SET PROBLEM:
Please explain, in one to three sentences, why the commentary on the House Republican caucus below says Republicans on TV claim they are the ones standing up for the American people.

TEXT PROVIDED:
# # #

Amen.  And that's what we have going on in the House Republican caucus.  Here's another way to look at that crazy:

They wanted to shut down Obamacare, so they attached it to the government funding bill.  Instead of shutting down Obamacare, however, they shut down the government.

The other crazy part of this is that they delude themselves in thinking the American people will blame the president.  Instead, by a goodly number, people blame the Republicans.

Still they persist.   So of course everybody is dragging out that old adage, often attributed to Albert Einstein:
"Insanity is continuing to do the same thing and expecting different results."
Republicans are making everybody else look like Einstein these days.   They go on TV and rail about how they're the ones standing up for the American people, because in the House they're passing these piecemeal re-appropriate driplets -- always the thing that's most damaging in the news.

# # #

GIVEN ENTRIES:
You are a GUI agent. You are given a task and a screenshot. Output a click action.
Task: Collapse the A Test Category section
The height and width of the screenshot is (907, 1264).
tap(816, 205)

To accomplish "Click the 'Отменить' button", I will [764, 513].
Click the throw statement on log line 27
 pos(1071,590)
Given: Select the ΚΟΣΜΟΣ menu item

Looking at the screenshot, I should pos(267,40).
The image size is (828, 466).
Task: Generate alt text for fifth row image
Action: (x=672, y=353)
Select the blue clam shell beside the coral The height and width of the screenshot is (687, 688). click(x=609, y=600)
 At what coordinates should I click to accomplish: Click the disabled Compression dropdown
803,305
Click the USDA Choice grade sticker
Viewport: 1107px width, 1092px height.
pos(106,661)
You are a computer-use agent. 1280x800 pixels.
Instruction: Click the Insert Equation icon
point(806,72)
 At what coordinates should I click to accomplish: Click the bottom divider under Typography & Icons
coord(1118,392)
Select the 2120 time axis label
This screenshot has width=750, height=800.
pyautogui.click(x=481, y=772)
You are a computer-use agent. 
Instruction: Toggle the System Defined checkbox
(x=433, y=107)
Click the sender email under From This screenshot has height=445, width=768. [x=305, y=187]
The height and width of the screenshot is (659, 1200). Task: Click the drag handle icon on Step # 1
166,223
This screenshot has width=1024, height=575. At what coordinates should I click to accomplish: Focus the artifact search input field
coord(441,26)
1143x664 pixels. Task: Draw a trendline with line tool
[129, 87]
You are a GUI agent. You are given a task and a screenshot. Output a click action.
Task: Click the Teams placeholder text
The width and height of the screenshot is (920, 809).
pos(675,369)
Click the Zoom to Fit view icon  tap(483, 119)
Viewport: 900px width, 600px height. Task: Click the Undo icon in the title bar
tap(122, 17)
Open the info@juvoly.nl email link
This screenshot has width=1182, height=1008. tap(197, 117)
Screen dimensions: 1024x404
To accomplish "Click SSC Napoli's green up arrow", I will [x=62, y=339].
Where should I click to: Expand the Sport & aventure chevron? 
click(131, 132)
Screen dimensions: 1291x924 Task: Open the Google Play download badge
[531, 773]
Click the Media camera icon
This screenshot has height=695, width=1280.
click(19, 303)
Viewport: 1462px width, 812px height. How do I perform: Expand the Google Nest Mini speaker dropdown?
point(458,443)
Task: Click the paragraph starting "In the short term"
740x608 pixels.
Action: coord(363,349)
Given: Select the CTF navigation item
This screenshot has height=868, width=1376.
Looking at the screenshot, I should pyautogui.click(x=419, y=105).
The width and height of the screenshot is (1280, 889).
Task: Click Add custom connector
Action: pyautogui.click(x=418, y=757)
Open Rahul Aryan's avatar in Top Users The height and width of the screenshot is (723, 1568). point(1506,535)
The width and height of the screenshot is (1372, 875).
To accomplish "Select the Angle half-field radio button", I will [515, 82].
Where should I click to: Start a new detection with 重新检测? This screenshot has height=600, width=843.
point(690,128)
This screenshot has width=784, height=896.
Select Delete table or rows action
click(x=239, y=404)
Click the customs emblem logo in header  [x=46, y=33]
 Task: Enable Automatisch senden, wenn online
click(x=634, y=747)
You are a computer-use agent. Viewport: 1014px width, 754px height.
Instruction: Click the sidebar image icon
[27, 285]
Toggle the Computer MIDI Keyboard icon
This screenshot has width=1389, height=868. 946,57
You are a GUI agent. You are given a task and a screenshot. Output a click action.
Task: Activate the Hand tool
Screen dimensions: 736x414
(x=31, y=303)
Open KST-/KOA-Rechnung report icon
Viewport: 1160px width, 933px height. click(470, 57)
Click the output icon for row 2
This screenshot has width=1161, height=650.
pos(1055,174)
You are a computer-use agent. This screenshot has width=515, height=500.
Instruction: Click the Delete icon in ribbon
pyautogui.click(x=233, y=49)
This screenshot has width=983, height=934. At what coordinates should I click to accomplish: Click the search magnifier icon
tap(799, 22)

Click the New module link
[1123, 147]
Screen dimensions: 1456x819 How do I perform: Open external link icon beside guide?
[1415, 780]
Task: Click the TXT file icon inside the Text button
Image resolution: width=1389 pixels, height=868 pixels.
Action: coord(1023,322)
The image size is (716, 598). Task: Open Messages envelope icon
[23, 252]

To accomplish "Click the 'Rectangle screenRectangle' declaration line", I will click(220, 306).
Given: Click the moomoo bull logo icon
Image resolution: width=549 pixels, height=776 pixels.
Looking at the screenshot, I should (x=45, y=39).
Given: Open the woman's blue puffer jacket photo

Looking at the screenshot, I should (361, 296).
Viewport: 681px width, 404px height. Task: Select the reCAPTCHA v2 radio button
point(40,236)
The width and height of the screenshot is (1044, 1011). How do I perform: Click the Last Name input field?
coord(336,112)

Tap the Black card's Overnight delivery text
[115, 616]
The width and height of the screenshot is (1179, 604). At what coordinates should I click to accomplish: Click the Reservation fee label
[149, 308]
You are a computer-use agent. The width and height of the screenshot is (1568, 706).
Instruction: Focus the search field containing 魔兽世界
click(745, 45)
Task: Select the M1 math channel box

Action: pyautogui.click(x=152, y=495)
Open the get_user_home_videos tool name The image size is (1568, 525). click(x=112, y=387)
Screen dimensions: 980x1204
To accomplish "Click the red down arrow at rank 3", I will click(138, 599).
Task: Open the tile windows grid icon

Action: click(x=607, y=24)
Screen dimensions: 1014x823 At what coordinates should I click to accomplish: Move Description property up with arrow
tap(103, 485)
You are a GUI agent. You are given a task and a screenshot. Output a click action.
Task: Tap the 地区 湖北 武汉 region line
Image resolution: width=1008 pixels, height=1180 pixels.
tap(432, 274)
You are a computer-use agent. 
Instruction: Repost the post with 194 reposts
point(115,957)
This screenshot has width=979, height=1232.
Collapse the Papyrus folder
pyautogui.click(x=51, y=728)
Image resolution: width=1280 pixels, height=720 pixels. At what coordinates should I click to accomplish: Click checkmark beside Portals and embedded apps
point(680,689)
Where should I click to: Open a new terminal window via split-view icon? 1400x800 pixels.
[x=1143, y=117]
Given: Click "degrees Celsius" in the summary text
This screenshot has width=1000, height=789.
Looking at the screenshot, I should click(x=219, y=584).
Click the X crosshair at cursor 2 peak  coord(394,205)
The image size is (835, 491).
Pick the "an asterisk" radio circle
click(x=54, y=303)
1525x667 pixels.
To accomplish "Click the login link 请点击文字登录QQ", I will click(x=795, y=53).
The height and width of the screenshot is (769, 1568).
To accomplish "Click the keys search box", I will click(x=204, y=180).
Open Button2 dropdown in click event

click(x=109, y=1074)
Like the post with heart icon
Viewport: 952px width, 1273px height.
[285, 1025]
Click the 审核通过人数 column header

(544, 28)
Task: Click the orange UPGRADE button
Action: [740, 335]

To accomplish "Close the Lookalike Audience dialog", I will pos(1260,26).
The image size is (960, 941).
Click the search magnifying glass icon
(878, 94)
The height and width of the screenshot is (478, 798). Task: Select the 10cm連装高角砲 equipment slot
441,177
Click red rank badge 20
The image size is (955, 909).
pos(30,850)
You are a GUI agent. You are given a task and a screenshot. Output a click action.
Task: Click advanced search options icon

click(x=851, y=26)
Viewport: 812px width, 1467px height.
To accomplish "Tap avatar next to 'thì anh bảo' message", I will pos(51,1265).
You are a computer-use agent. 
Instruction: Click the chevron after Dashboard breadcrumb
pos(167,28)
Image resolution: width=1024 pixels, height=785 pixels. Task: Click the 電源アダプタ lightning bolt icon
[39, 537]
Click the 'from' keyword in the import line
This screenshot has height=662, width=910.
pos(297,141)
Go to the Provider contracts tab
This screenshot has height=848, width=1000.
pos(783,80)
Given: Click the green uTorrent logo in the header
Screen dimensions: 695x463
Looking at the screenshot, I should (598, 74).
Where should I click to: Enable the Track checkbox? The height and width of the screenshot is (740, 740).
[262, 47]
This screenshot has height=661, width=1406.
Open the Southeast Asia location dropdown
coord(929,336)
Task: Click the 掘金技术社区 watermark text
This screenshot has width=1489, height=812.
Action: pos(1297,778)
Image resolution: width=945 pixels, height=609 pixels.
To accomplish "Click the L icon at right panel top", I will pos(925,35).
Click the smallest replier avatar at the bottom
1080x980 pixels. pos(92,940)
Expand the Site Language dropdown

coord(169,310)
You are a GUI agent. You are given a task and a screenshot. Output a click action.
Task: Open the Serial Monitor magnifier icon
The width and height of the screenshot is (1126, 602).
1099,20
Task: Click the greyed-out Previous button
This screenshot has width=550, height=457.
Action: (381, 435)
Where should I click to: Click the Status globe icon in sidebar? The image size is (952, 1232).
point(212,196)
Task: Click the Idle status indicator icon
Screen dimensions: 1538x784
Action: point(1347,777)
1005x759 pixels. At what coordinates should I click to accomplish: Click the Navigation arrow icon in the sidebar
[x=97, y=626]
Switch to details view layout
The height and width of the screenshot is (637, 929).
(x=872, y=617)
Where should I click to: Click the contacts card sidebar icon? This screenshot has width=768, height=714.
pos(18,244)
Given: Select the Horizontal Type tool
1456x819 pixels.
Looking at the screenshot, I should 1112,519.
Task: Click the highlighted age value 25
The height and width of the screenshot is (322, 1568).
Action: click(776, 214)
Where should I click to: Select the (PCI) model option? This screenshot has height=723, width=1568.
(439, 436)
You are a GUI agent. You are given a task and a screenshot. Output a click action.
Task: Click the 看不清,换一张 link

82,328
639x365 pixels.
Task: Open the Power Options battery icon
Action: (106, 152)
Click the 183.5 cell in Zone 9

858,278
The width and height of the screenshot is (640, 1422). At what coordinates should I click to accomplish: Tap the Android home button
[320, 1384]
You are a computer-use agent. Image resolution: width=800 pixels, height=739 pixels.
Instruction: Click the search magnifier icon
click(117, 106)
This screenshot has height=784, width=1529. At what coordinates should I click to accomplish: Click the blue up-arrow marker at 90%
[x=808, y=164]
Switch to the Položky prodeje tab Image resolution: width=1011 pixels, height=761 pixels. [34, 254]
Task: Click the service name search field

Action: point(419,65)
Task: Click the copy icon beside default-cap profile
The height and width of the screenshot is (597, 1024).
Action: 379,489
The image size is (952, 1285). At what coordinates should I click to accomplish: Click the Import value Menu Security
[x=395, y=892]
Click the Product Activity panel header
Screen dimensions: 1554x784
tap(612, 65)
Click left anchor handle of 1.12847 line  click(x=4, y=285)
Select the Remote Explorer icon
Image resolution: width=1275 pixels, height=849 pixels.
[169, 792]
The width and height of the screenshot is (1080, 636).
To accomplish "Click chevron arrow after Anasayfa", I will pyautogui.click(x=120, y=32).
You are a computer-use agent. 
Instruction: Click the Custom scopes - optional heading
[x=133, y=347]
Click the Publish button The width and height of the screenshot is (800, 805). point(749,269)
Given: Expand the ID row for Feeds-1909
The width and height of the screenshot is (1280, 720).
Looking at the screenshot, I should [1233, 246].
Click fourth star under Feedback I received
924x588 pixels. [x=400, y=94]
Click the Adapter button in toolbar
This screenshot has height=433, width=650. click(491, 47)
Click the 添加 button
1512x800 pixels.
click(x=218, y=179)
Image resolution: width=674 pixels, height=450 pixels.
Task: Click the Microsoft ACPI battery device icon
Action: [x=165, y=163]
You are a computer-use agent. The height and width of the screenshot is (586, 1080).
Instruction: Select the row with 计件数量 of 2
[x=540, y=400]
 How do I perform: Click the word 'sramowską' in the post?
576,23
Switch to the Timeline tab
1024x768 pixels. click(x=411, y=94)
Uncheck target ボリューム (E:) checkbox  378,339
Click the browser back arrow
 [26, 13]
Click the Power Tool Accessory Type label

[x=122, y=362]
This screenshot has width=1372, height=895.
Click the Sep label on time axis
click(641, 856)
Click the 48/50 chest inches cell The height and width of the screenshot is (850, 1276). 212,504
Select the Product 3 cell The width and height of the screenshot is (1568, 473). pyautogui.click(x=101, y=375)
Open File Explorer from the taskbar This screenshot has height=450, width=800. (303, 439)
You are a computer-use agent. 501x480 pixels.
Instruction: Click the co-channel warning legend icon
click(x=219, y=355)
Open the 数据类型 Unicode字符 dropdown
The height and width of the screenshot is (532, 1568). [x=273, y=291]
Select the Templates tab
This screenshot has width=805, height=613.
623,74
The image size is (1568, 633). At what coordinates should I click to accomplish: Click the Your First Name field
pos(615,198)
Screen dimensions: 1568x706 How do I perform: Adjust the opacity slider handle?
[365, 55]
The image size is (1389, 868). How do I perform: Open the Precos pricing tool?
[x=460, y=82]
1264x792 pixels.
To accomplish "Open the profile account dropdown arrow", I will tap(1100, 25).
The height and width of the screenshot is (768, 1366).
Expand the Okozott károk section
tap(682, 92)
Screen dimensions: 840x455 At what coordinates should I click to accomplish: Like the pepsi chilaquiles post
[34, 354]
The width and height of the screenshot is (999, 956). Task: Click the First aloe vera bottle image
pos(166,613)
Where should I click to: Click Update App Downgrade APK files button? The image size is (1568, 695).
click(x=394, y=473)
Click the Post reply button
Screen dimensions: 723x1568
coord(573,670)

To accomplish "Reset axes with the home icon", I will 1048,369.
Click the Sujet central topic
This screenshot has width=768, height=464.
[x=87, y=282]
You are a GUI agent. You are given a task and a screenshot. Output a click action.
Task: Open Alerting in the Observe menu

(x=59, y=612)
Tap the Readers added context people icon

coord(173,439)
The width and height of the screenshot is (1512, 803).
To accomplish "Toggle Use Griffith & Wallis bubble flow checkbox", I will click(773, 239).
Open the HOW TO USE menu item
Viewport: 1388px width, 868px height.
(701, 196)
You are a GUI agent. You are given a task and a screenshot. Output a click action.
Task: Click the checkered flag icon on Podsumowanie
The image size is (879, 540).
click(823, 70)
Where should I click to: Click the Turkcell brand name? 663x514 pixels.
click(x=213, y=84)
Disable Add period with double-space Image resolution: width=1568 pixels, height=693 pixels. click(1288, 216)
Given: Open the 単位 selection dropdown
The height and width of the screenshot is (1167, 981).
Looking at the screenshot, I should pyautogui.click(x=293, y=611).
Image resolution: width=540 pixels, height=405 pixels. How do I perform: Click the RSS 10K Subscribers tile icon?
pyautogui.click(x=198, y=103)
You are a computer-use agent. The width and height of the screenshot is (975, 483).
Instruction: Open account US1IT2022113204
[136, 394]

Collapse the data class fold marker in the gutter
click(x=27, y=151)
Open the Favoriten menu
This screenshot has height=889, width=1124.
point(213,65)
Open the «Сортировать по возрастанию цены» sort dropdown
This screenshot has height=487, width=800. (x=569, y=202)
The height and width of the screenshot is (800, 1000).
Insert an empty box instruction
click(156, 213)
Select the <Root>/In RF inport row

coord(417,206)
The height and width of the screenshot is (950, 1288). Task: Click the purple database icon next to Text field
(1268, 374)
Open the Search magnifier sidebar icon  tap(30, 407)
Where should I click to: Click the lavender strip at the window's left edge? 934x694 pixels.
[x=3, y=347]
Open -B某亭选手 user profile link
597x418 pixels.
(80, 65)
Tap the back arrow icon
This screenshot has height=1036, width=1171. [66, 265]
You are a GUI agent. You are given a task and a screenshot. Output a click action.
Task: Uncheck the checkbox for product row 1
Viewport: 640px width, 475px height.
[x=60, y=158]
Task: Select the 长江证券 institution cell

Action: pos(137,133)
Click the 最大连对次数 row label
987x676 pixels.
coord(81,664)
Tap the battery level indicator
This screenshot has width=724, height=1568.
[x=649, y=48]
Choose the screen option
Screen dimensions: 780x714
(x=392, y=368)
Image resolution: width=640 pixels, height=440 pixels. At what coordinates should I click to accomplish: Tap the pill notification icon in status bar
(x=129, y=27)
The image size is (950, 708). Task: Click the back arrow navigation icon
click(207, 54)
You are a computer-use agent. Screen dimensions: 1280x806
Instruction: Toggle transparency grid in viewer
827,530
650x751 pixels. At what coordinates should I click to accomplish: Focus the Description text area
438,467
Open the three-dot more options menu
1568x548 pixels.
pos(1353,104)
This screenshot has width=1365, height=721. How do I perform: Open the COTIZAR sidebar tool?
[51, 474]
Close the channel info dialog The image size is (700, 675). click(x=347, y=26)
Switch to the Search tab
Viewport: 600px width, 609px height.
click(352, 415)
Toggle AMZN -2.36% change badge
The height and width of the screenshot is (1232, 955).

# # #

RESULT OF THIS TASK:
They make that claim because in the House they are passing piecemeal re-appropriation "driplets," each one covering whatever is most damaging in the news at the time.